What you have to do: I need the lines below from the one with "This screenshot has height=1000, width=1000." down to the one with "Task: Collapse the" reproduced exactly, both ends included, and nothing else.

Records for this exercise:
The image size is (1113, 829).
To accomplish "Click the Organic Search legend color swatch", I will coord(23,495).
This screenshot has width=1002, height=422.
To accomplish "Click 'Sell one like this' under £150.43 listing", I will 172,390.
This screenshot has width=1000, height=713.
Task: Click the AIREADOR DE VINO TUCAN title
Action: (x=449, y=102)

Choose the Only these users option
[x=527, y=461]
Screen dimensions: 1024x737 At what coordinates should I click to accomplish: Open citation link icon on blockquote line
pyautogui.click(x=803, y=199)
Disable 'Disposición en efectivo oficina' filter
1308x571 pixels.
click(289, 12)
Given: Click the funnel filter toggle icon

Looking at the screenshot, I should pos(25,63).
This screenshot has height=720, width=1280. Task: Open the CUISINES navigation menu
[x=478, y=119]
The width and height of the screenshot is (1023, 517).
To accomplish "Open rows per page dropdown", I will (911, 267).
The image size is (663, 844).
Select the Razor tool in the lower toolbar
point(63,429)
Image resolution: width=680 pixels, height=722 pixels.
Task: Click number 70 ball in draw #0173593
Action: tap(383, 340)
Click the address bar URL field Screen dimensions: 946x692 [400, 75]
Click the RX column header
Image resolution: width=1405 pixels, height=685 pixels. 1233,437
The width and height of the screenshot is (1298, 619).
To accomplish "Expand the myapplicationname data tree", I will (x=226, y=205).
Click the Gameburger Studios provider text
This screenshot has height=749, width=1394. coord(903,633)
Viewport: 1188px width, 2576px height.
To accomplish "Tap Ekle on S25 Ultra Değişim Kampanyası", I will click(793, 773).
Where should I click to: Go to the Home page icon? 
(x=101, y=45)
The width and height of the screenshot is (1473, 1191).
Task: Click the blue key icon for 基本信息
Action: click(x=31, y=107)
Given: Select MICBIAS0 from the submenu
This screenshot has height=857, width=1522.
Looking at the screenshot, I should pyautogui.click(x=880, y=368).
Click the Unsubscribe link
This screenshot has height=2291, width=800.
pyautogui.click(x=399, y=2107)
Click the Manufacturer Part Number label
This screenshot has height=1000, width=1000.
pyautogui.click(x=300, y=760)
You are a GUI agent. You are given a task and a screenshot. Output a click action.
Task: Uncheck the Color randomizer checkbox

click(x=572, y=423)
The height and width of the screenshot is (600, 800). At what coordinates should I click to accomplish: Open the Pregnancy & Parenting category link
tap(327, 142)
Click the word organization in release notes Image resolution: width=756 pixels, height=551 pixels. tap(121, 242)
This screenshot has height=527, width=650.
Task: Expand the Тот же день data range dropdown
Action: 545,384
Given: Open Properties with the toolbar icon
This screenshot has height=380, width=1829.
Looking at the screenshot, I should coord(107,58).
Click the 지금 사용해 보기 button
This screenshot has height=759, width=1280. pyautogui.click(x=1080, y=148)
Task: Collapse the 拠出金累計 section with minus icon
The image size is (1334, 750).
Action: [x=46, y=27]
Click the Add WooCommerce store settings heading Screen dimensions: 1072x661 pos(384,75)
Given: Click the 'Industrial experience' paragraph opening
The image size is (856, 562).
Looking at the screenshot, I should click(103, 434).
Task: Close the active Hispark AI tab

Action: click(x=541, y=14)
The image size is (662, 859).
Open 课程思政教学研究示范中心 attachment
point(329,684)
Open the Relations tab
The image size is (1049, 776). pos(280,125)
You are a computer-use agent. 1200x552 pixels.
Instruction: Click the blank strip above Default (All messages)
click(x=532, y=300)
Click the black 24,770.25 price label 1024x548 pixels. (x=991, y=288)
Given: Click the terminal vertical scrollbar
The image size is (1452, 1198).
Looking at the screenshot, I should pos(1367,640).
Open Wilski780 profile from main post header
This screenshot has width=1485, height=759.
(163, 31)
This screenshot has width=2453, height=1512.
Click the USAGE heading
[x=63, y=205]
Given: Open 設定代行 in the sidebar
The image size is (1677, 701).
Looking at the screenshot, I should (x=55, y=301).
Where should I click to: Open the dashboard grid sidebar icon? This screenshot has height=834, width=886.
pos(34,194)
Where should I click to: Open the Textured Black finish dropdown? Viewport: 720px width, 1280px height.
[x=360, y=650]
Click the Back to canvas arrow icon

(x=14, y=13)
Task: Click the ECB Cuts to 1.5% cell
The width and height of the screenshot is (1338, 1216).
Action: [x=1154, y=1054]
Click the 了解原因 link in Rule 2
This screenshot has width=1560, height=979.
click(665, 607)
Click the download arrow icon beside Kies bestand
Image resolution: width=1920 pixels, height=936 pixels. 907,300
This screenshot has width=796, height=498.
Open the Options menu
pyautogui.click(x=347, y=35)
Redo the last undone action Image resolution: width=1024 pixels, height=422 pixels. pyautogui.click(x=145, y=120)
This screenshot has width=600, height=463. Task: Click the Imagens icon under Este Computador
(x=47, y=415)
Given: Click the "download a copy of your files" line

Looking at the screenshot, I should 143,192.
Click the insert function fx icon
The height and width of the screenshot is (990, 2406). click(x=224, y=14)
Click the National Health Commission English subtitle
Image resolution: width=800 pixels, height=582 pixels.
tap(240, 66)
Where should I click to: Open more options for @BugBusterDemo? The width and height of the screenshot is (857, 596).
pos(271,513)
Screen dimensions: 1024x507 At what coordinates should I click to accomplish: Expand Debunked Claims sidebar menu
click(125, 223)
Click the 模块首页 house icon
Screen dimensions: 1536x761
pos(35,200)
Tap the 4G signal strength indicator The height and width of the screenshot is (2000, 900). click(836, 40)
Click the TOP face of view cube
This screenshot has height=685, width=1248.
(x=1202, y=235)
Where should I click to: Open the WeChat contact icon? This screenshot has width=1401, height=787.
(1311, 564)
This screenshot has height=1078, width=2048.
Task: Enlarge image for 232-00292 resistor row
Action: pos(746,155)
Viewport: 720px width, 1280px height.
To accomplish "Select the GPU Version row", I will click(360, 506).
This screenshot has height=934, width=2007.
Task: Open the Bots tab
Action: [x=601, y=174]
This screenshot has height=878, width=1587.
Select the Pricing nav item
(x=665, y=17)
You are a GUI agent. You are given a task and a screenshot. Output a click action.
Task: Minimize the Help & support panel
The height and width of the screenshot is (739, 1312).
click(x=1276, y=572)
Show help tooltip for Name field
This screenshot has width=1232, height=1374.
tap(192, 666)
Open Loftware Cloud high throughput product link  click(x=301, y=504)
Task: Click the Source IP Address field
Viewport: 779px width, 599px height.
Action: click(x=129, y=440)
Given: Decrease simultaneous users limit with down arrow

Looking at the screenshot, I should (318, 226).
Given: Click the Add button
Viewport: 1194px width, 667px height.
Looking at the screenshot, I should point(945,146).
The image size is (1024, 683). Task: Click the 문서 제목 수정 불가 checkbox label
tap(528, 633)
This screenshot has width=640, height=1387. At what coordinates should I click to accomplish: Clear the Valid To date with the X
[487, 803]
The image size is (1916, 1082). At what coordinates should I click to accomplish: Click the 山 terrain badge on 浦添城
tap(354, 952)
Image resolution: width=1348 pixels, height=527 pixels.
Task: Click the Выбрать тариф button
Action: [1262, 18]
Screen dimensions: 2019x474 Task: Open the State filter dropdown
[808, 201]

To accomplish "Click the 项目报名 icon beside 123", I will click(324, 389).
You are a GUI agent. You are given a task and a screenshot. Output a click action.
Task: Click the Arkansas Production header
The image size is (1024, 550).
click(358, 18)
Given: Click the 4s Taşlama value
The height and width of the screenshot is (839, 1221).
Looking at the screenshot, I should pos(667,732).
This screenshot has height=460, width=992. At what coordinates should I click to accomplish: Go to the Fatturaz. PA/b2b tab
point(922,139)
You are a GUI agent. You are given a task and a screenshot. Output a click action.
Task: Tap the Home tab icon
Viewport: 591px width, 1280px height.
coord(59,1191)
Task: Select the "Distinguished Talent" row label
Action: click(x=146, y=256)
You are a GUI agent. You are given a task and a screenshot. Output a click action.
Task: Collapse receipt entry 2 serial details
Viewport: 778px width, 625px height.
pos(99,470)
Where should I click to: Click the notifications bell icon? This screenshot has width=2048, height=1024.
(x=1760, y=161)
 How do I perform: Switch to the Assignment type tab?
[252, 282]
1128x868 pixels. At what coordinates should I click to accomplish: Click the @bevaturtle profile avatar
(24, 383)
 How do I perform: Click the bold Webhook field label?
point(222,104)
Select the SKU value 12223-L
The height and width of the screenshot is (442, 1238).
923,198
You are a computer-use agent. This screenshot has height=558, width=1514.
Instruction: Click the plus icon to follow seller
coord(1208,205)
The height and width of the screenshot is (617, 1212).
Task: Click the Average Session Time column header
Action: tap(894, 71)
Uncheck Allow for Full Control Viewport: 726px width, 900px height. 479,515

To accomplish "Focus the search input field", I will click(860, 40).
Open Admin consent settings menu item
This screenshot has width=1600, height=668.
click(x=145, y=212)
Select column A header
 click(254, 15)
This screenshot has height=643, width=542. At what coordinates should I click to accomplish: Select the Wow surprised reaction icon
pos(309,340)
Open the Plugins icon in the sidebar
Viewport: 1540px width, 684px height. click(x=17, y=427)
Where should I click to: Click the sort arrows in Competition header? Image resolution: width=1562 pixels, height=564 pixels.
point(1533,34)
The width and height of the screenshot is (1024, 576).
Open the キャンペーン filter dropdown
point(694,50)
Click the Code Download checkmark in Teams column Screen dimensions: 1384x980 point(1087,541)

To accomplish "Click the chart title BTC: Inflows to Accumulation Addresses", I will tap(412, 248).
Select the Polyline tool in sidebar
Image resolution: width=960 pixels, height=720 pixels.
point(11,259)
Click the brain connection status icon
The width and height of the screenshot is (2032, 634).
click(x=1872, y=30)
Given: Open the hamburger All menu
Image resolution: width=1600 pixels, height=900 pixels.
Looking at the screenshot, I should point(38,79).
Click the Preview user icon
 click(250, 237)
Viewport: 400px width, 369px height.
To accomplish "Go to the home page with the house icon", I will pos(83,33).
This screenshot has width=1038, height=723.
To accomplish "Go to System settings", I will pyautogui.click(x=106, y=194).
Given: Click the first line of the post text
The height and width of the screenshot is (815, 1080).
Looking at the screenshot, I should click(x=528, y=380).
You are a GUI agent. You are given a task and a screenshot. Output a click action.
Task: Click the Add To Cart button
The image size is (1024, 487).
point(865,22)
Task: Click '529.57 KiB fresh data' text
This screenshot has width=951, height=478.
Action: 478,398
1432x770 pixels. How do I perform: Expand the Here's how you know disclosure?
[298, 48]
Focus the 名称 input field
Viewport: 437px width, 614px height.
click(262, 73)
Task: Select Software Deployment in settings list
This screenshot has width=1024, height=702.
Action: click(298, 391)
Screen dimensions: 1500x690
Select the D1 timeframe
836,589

Task response:
This screenshot has height=1000, width=1000.
pyautogui.click(x=300, y=760)
You are a GUI agent. You are given a task and a screenshot. Output a click action.
Task: Uncheck the Color randomizer checkbox

click(x=572, y=423)
The height and width of the screenshot is (600, 800). At what coordinates should I click to accomplish: Open the Pregnancy & Parenting category link
tap(327, 142)
Click the word organization in release notes Image resolution: width=756 pixels, height=551 pixels. tap(121, 242)
This screenshot has height=527, width=650.
Task: Expand the Тот же день data range dropdown
Action: 545,384
Given: Open Properties with the toolbar icon
This screenshot has height=380, width=1829.
Looking at the screenshot, I should coord(107,58).
Click the 지금 사용해 보기 button
This screenshot has height=759, width=1280. pyautogui.click(x=1080, y=148)
Task: Collapse the 拠出金累計 section with minus icon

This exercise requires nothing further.